### Zu lesender Auszug
Die Revision ist Teil des Masterplans des Bundes zur Stärkung der biomedizinischen Forschung und Technologie. Das Ziel ist eine geregelte Versorgung der Schweiz mit sicheren und leistungsfähigen Medizinprodukte für einen besseren Schutz der Schweizer Patientinnen und Patienten. Zu diesen Produkten gehören Implantate, einfache Produkte wie Heftpflaster und Brillen, aber auch Labortests für die medizinische Diagnose.

Rechnung für 2020 genehmigt

Des Weiteren genehmigte der Bundesrat die konsolidierte Rechnung für das Jahr 2020. Diese schliesst mit einem Defizit von 14,2 Milliarden Franken ab. Das ist rund 25 Milliarden Franken schlechter als im Jahr davor. Der grosse Verlust sei in erster Linie auf die Massnahmen des Bundes zur Bewältigung der Corona-Pandemie zurückzuführen, teilte der Bundesrat mit. Gleichzeitig führte der Konjunktureinbruch zu tieferen Einnahmen.

Bei den Bundesunternehmen wie Post und SBB sank der Gewinn auf 227 Millionen Franken nach 2,5 Milliarden im Jahr davor. Besser lief es bei den Sozialversicherungen. Dort ging der Gewinn von 3,4 lediglich auf 2 Milliarden Franken zurück. Beim Bund schmolz das Eigenkapital von 77,5 auf 66,3 Milliarden Franken. Die Zahl der Mitarbeitenden stieg innert Jahresfrist um 1202 Vollzeitstellen auf 161’265.

### Bereitgestellte Angaben
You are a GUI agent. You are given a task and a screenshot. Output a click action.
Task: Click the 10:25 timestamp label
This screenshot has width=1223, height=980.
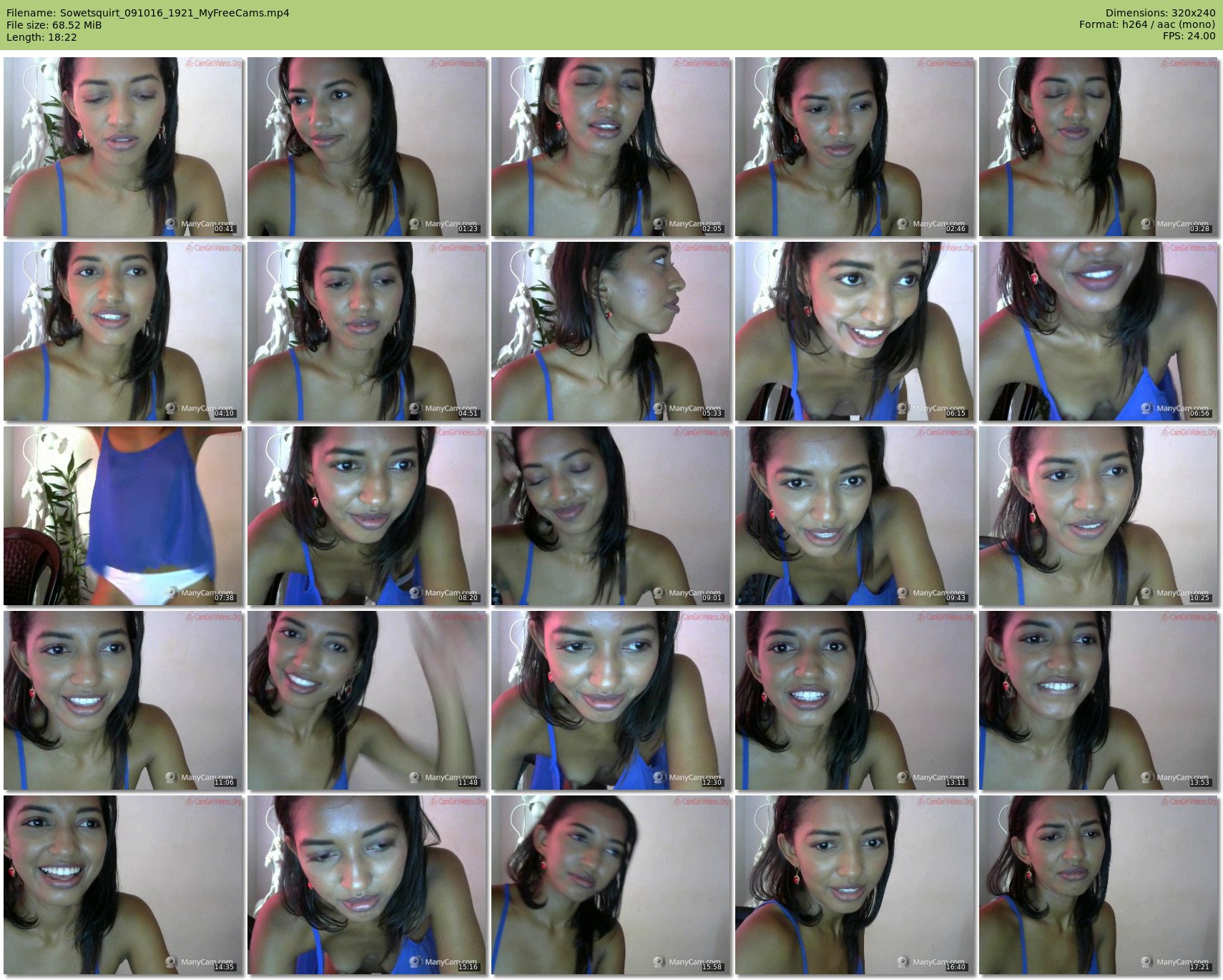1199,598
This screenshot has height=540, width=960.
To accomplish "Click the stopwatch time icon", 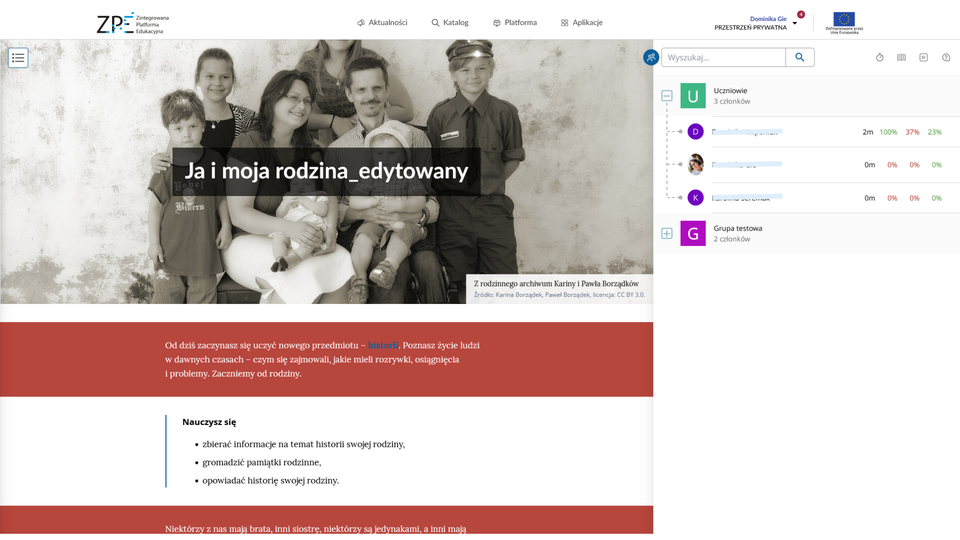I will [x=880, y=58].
--
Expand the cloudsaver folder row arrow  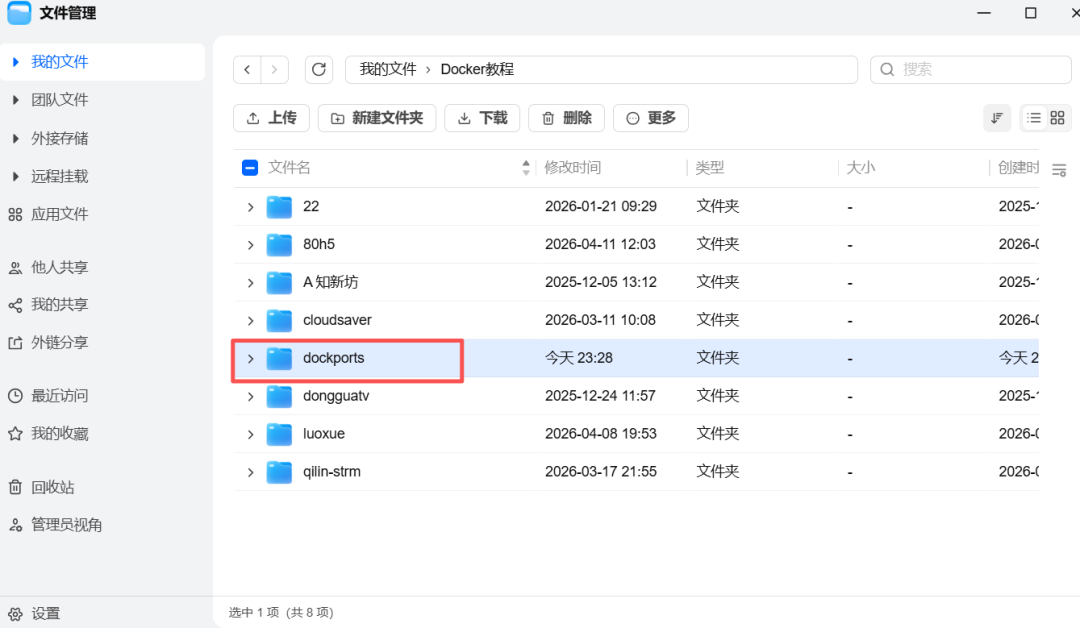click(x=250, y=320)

### Ziel der Aufgabe
Gib bitte aus dem zu lesenden Auszug den Abschnitt wörtlich wieder, der mit den Worten „Des Weiteren genehmigte“ beginnt und mit „zu tieferen Einnahmen.“ endet. Die Datensätze spielen hierfür keine Rolle.

### Ergebnis
Des Weiteren genehmigte der Bundesrat die konsolidierte Rechnung für das Jahr 2020. Diese schliesst mit einem Defizit von 14,2 Milliarden Franken ab. Das ist rund 25 Milliarden Franken schlechter als im Jahr davor. Der grosse Verlust sei in erster Linie auf die Massnahmen des Bundes zur Bewältigung der Corona-Pandemie zurückzuführen, teilte der Bundesrat mit. Gleichzeitig führte der Konjunktureinbruch zu tieferen Einnahmen.